Today’s letter – an exception of mercy and compassion

Dear Governor Schwarzenegger –

As Governor of California, could you make an exception to the law so that my fiancée and I can get married?

We are both outstanding citizens, we have lived together for ten years, and in California for more than eight. Our newborn children bear both our names. We are good, faithful, committed Christians. We would be readily able to provide you with testimonials from all four of our parents, the ministers at our Church and the Godparents of our children – anything you need to convince yourself that we are worthy and capable of marriage.

Just like you can pardon felons and intervene in death row cases – and just like you were able to veto the law that would have let us wed – you must also have the power to say “there is no state interest served by keeping these people apart.”

If you’re going to support a special exclusion from liberty for people based on their gender and your religion, you must also be able to let us wed.
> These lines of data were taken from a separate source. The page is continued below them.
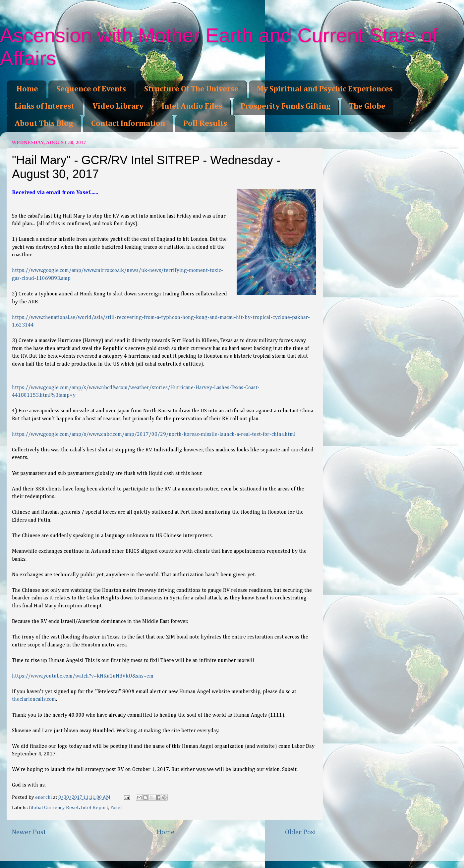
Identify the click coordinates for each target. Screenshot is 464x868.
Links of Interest (44, 106)
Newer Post (29, 832)
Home (27, 89)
Won’t you do at least that, for the best of your people?

Yours,

Today’s letter – Lincoln vs. Douglas

Dear Governor Schwarzenegger –

Abraham Lincoln constantly ranks among the three top U.S. presidents. Before he became president, though, he spent a lot of time arguing against a guy named Stephen A. Douglas.

Senator Douglas believed that in a democracy the people should have the right to decide whether or not to allow slavery in their territory, rather than have such a decision imposed on them by Congress. Each state would decide if they were a “free” state or a “slave” state.

Lincoln said about the act, “I hate it because of the monstrous injustice of slavery itself. I hate it because it…enables the enemies of free institutions, with plausibility, to taunt us as hypocrites [and] causes the real friends of freedom to doubt our sincerity, and especially because [it insists] that there is no right principle of action but self-interest.”

In his election bid for Senator, Lincoln identified the problem with giving states the right to discriminate: “‘A house divided against itself cannot stand.'(Mark 3:25) I believe this government cannot endure permanently half slave and half free. I do not expect the Union to be dissolved — I do not expect the house to fall — but I do expect it will cease to be divided. It will become all one thing, or all the other.”

Lincoln won more popular votes, but Douglas won more seats and was elected to Congress.

Just so the metaphor is not lost on you, Governor, gay marriage is a battle just like slavery was 150 years ago. Whether through states rights or a Constitutional amendment, making some people more free than others only makes us all half-free. The only way to achieve freedom for all is to give all the freedom to marry.

That freedom must start at home. Please, make California a free state and support the freedom to marry.